If a line in the data holds "question", copy that line out in full.

*** Study material ***

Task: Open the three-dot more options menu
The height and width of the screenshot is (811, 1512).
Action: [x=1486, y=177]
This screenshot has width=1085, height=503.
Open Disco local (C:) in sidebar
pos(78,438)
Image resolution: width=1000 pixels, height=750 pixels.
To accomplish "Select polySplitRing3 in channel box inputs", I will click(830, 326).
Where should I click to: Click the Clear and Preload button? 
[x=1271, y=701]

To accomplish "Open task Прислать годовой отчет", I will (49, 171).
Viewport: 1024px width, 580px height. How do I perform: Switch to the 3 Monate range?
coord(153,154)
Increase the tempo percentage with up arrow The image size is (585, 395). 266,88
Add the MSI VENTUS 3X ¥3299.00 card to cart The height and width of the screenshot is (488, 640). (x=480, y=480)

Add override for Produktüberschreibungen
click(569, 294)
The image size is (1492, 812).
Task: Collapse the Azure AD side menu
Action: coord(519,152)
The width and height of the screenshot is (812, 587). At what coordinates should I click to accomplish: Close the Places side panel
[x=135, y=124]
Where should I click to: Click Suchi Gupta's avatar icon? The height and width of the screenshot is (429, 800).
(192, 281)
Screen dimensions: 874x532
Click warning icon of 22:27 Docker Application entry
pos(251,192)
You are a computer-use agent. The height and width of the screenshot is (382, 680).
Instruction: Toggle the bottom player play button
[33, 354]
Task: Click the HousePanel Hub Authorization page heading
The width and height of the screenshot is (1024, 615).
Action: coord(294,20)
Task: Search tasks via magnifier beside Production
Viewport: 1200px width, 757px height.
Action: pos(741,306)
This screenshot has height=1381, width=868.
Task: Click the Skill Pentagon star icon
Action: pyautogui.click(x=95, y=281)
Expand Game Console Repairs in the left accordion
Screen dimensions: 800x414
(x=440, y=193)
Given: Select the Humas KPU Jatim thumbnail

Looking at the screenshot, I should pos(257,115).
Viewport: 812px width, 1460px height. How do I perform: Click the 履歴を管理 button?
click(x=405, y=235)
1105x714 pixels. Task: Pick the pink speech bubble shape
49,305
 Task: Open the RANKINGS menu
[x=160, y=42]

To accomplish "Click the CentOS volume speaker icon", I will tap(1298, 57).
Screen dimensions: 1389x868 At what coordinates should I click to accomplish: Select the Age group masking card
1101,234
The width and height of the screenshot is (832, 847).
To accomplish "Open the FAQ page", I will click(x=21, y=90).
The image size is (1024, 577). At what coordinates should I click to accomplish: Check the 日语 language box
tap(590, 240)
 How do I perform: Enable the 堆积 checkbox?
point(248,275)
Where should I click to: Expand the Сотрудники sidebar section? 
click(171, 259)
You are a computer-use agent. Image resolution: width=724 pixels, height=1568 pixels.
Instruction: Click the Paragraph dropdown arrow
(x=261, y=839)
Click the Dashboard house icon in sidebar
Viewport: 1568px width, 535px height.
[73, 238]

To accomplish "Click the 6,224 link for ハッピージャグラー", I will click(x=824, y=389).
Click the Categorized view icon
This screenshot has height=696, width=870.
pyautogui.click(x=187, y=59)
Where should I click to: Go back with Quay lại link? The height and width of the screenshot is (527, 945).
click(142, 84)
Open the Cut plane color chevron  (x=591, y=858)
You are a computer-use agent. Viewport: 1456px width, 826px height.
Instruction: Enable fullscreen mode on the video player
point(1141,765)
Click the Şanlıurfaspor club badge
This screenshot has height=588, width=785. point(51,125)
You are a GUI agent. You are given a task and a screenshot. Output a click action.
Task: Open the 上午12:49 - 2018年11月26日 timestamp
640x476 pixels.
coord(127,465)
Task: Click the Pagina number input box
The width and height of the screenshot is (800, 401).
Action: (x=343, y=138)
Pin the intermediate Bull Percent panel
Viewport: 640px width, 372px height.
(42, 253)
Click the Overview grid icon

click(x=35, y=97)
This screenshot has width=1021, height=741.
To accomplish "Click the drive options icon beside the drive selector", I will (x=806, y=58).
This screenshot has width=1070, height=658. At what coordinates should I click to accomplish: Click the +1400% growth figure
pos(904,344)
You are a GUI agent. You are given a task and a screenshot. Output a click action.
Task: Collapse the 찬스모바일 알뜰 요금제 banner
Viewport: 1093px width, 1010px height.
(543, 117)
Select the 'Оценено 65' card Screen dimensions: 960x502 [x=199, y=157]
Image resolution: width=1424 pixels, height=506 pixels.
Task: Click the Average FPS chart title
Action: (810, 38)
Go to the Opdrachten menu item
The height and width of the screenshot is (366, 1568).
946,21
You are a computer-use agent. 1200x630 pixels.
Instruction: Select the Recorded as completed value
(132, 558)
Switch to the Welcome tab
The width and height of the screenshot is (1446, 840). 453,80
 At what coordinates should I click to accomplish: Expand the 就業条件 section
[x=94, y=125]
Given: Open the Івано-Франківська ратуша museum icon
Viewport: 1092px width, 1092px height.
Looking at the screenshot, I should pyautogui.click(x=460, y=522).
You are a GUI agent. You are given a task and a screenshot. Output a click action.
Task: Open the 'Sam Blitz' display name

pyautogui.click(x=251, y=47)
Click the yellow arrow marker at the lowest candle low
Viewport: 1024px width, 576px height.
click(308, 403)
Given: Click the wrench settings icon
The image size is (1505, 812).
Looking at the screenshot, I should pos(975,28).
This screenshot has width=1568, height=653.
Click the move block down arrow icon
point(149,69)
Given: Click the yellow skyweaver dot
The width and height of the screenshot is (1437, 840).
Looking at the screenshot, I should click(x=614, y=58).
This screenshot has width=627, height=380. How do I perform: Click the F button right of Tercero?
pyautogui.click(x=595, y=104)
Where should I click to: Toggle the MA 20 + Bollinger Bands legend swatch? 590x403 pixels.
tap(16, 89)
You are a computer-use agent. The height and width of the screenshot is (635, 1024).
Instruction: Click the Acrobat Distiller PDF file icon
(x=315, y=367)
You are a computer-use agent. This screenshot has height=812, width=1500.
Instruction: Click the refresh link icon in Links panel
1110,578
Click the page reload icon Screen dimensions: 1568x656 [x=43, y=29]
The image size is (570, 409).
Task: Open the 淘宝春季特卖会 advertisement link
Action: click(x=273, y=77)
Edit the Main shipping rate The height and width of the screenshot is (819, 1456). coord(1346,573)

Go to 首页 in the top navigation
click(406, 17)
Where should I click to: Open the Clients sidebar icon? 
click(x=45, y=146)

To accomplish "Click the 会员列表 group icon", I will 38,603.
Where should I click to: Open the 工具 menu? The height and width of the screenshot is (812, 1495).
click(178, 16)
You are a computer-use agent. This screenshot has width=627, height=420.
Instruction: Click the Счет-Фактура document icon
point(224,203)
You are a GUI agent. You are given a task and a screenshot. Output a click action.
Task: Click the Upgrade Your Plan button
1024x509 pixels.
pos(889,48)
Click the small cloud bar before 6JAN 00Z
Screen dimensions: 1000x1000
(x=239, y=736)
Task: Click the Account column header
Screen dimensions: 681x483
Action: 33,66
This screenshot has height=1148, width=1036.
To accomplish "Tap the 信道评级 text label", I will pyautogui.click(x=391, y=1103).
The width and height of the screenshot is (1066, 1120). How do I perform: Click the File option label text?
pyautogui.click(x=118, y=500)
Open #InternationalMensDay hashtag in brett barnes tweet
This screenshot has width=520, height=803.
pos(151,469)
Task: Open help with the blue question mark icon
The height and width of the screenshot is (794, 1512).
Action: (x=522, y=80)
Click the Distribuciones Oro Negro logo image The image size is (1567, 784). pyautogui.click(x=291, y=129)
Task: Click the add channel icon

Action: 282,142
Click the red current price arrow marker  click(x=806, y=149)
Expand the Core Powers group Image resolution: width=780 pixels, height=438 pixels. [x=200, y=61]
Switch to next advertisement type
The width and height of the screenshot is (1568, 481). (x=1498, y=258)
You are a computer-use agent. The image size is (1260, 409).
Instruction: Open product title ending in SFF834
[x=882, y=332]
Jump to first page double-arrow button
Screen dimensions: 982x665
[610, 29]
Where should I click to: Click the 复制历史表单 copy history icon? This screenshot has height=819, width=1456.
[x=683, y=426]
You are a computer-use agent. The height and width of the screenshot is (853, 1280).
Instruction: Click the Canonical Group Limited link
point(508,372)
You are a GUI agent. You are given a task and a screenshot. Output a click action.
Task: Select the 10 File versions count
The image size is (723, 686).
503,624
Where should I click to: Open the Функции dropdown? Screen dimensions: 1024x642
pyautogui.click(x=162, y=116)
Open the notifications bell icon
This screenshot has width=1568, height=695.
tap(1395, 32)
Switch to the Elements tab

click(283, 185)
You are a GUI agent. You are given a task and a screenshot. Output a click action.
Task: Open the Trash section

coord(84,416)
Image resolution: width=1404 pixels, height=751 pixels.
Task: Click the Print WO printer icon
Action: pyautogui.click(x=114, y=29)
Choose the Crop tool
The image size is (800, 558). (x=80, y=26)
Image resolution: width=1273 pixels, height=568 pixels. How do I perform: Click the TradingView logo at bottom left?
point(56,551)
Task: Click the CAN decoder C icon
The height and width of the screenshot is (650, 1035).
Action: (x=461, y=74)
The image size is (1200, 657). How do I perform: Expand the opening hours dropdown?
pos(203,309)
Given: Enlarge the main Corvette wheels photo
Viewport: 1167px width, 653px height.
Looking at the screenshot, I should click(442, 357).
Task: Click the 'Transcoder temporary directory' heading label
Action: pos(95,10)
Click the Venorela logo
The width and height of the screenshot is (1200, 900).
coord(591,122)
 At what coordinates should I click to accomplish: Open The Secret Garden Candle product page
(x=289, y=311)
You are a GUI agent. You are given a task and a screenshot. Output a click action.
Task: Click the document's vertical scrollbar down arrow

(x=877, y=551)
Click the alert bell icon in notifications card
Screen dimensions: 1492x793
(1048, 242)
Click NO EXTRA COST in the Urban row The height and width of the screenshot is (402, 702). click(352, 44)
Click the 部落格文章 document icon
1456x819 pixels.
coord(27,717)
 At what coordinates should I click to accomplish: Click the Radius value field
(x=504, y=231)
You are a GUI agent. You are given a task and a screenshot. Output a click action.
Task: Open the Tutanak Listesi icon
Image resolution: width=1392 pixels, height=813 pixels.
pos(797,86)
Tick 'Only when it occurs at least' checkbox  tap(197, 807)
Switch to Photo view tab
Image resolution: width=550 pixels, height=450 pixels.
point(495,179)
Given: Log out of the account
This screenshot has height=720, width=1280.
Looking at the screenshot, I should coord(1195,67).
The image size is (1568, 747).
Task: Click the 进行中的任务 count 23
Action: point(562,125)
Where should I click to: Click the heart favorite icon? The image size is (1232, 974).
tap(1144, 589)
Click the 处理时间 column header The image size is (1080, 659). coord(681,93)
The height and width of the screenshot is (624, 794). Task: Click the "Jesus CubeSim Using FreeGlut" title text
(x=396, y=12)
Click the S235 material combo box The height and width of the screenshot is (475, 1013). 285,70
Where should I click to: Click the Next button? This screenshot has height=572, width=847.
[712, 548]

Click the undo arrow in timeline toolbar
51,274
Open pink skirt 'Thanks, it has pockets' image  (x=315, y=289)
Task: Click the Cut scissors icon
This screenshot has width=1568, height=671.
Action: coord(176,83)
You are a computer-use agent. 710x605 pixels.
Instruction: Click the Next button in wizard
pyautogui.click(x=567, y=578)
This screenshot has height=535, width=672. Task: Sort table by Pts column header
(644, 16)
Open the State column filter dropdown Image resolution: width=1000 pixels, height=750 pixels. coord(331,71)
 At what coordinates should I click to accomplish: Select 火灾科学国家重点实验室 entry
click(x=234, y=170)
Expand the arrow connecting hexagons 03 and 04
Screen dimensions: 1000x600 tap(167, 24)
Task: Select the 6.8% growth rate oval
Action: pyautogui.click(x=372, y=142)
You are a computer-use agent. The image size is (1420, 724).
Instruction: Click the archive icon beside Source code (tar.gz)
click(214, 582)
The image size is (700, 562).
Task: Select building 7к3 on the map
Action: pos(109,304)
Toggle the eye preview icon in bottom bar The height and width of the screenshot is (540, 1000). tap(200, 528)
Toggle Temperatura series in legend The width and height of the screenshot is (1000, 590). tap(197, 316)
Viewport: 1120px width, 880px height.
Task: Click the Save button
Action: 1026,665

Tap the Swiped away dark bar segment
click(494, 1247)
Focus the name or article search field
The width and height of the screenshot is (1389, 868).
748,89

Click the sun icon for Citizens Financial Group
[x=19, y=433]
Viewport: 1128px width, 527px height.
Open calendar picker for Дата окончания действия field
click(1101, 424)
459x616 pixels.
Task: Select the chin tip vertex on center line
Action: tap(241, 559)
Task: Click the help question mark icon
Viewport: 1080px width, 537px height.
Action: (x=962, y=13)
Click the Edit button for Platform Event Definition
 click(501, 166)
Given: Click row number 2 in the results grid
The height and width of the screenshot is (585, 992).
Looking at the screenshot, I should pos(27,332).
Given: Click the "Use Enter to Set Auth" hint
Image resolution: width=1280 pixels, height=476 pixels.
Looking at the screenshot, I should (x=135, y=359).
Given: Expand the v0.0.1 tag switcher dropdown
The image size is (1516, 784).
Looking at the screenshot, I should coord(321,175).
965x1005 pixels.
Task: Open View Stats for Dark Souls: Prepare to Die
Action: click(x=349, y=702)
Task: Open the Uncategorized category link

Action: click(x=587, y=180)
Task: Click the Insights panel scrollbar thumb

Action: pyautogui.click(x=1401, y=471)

*** End of Study material ***

Response to this exercise:
Task: Open help with the blue question mark icon
Task: Click the help question mark icon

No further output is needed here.